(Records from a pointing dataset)

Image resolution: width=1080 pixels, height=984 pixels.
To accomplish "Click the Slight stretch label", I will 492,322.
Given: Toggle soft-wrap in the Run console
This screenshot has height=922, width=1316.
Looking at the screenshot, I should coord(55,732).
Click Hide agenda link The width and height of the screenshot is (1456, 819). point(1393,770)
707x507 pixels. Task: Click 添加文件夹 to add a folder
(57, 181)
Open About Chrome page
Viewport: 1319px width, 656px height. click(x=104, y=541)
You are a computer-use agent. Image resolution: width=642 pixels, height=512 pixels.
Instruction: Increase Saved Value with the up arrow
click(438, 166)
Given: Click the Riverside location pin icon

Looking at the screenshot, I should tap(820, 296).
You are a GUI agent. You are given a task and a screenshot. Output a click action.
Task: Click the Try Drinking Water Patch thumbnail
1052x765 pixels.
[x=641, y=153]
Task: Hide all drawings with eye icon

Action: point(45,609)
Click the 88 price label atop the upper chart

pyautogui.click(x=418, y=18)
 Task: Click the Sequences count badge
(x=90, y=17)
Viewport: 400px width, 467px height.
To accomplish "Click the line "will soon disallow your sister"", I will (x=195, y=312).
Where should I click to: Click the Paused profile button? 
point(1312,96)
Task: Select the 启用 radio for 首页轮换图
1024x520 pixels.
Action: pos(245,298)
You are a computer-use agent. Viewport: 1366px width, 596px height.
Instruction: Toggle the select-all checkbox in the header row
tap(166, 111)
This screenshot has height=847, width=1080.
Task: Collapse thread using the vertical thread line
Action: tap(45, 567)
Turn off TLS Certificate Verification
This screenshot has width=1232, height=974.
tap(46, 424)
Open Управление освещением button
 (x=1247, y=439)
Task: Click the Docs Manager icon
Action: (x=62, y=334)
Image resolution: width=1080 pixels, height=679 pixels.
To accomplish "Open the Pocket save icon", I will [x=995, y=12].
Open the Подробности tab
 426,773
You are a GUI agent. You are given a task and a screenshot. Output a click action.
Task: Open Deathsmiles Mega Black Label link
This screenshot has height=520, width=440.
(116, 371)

EXERCISE BRIEF → Rewrite the records above as a numbered list, leaving out blank lines and covering only the part that opens with the line containing "Task: Click the Sequences count badge" and closes with the line containing "Action: (x=62, y=334)", both included.

RIGHT ANSWER →
1.  Task: Click the Sequences count badge
2. (x=90, y=17)
3. Viewport: 400px width, 467px height.
4. To accomplish "Click the line "will soon disallow your sister"", I will (x=195, y=312).
5. Where should I click to: Click the Paused profile button? 
6. point(1312,96)
7. Task: Select the 启用 radio for 首页轮换图
8. 1024x520 pixels.
9. Action: pos(245,298)
10. You are a computer-use agent. Viewport: 1366px width, 596px height.
11. Instruction: Toggle the select-all checkbox in the header row
12. tap(166, 111)
13. This screenshot has height=847, width=1080.
14. Task: Collapse thread using the vertical thread line
15. Action: tap(45, 567)
16. Turn off TLS Certificate Verification
17. This screenshot has width=1232, height=974.
18. tap(46, 424)
19. Open Управление освещением button
20.  (x=1247, y=439)
21. Task: Click the Docs Manager icon
22. Action: (x=62, y=334)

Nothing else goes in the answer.